PROBLEM TO SOLVE:
Each line from the one holding "Click the Project field containing tutorial" through the end of the records should be returned exactly, while pictures are skipped.

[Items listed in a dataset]
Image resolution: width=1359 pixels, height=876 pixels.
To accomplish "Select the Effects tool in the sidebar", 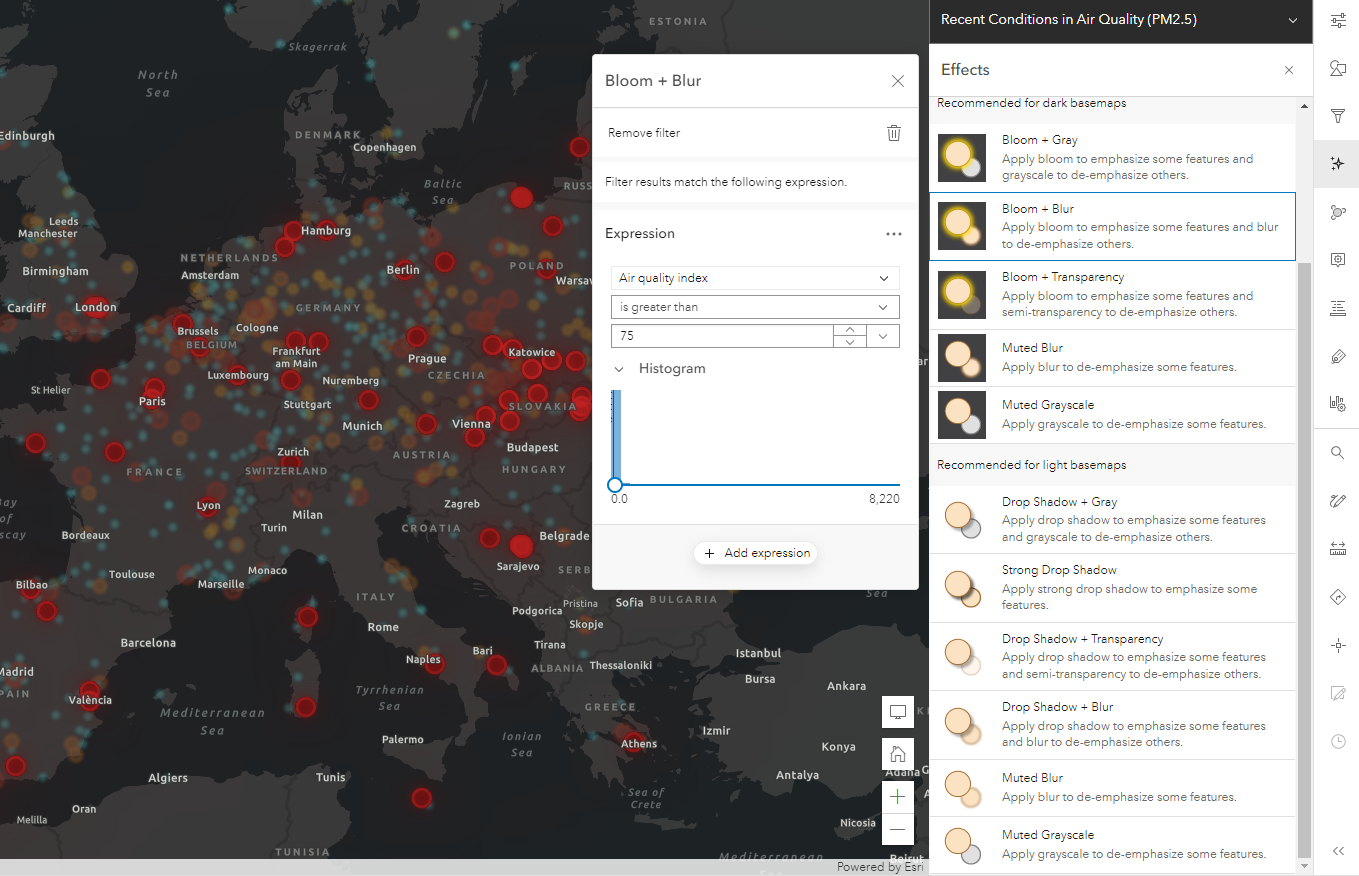I will coord(1337,163).
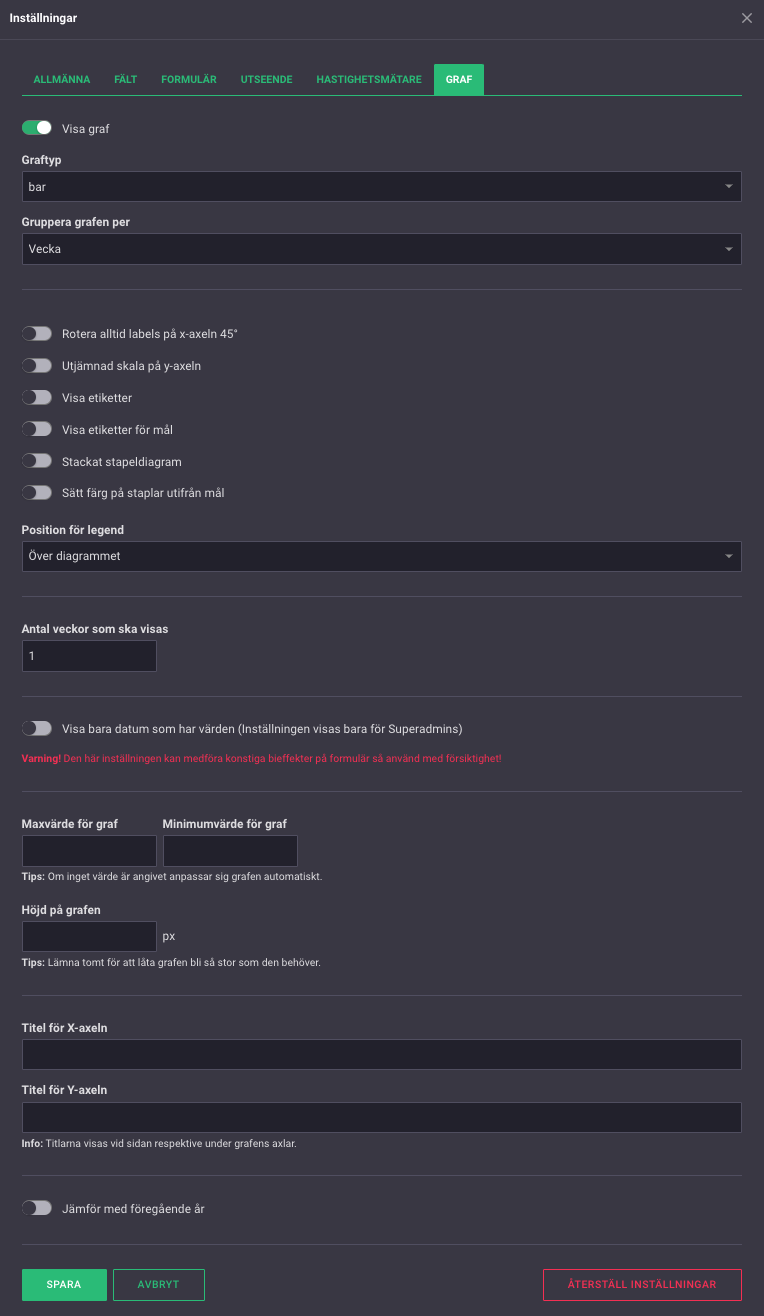The width and height of the screenshot is (764, 1316).
Task: Disable the Visa graf toggle
Action: point(37,128)
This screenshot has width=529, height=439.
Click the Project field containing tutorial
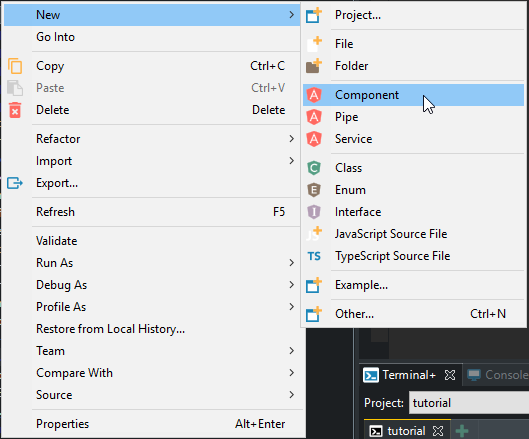pos(469,403)
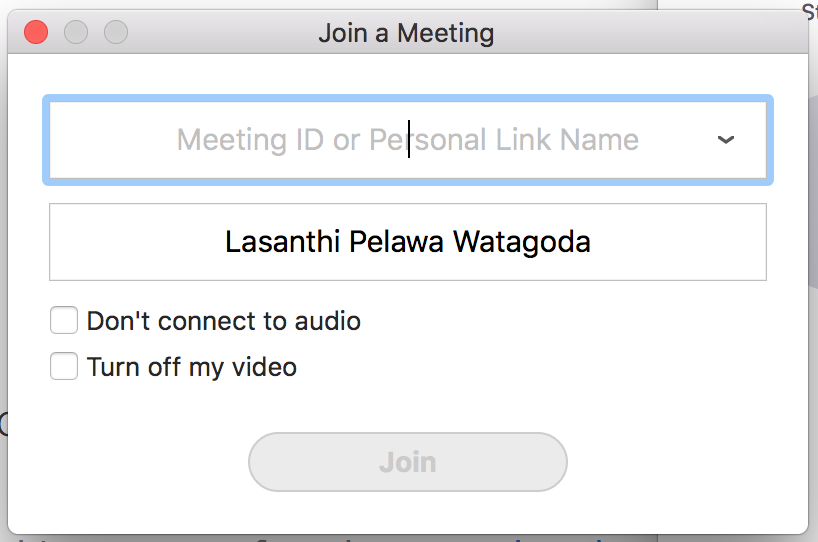Click blank space beside the Join button
Screen dimensions: 818x542
(x=678, y=462)
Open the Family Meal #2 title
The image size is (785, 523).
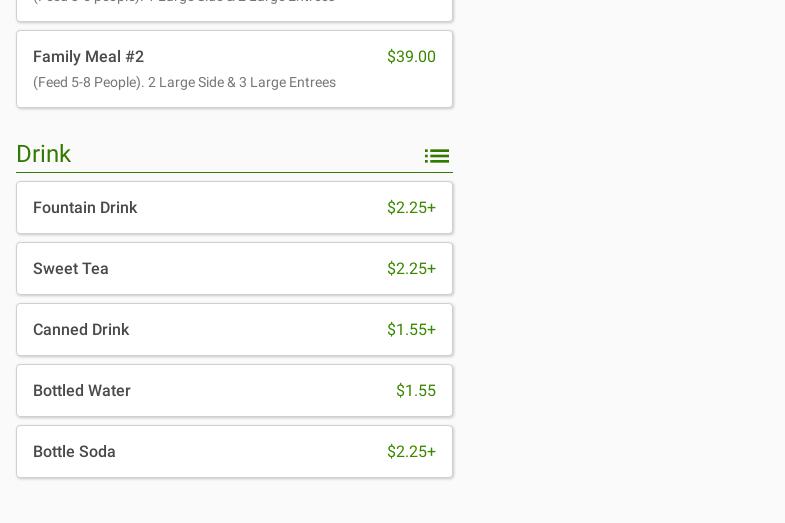88,57
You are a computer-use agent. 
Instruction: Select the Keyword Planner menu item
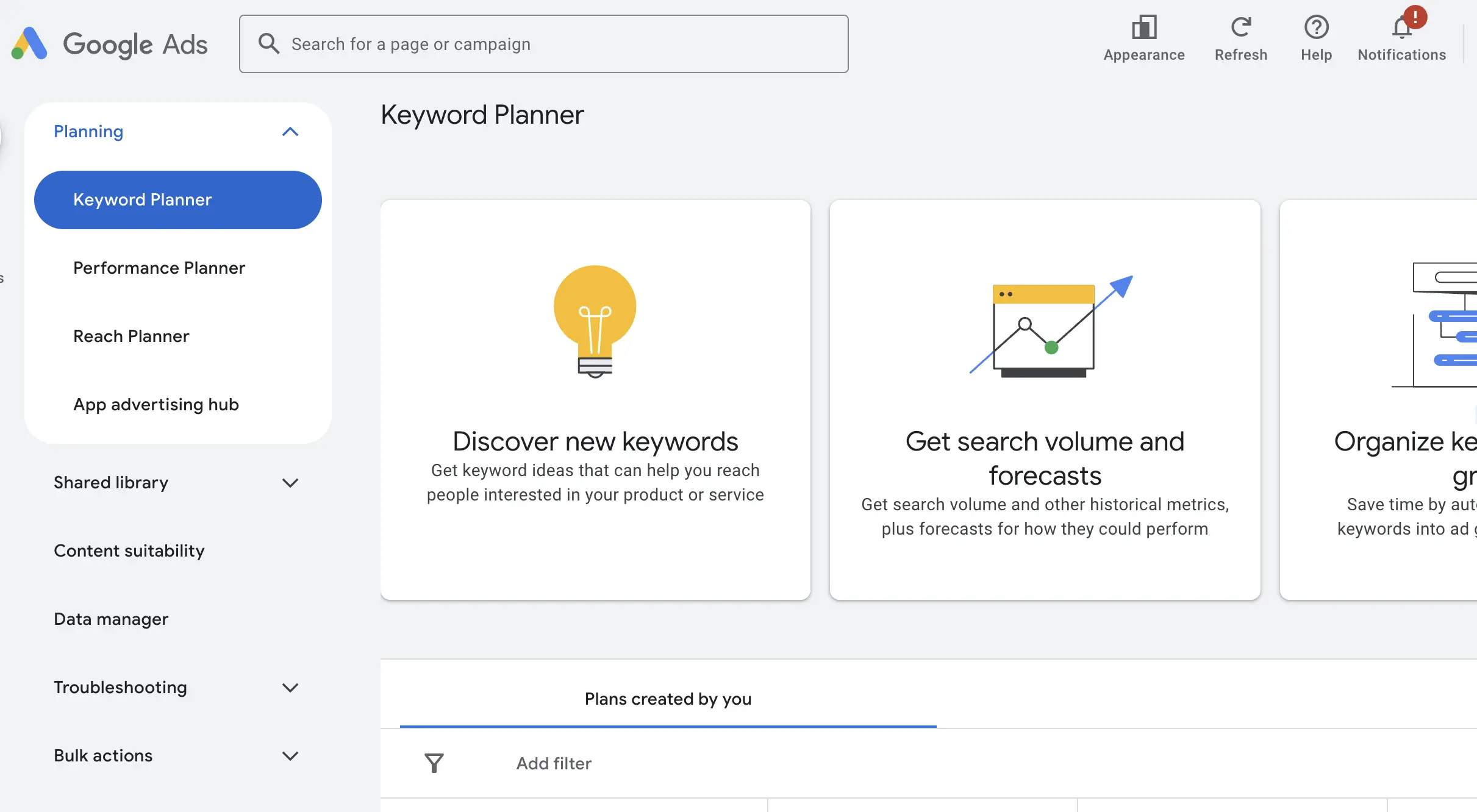[177, 199]
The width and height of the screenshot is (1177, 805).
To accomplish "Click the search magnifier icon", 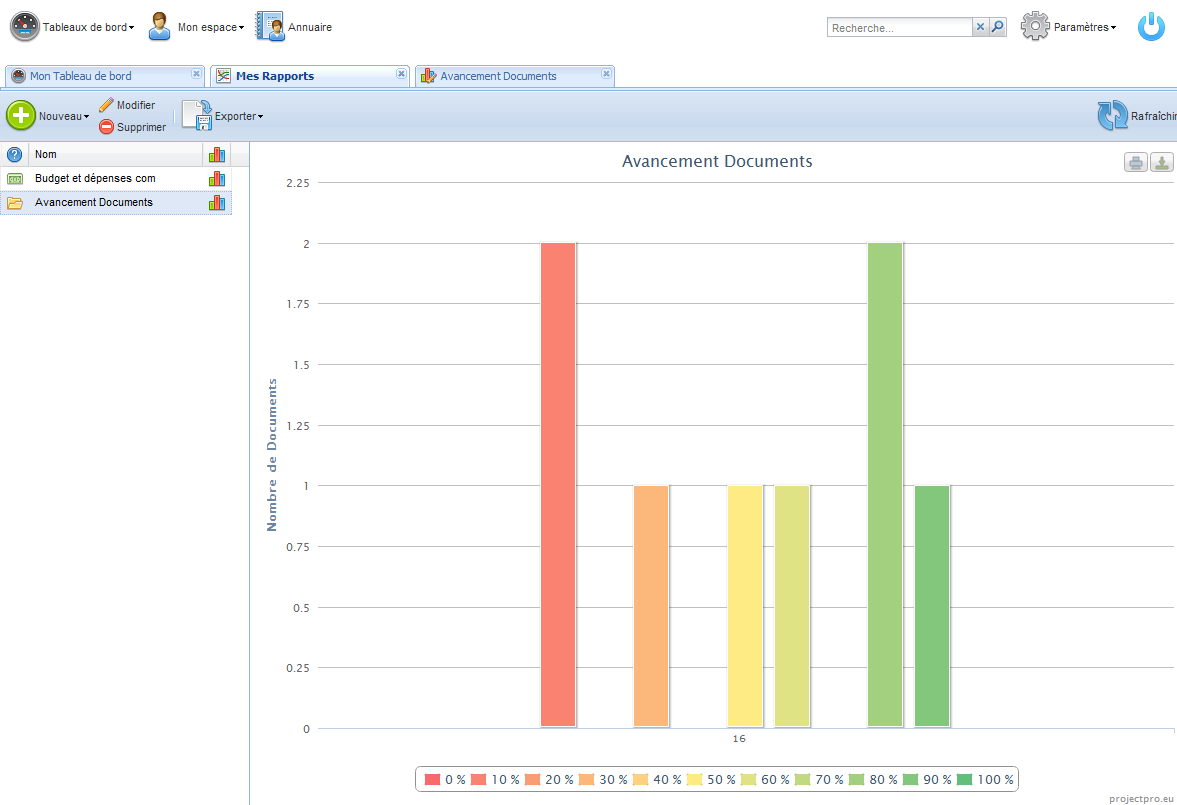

THE ANSWER:
Click the Project field containing tutorial
pos(469,403)
Click blank space beside the Join button
Screen dimensions: 818x542
(x=678, y=462)
Open the Family Meal #2 title
The image size is (785, 523).
88,57
You are a computer-use agent. 
Instruction: Select the Keyword Planner menu item
[177, 199]
The width and height of the screenshot is (1177, 805).
To accomplish "Click the search magnifier icon", 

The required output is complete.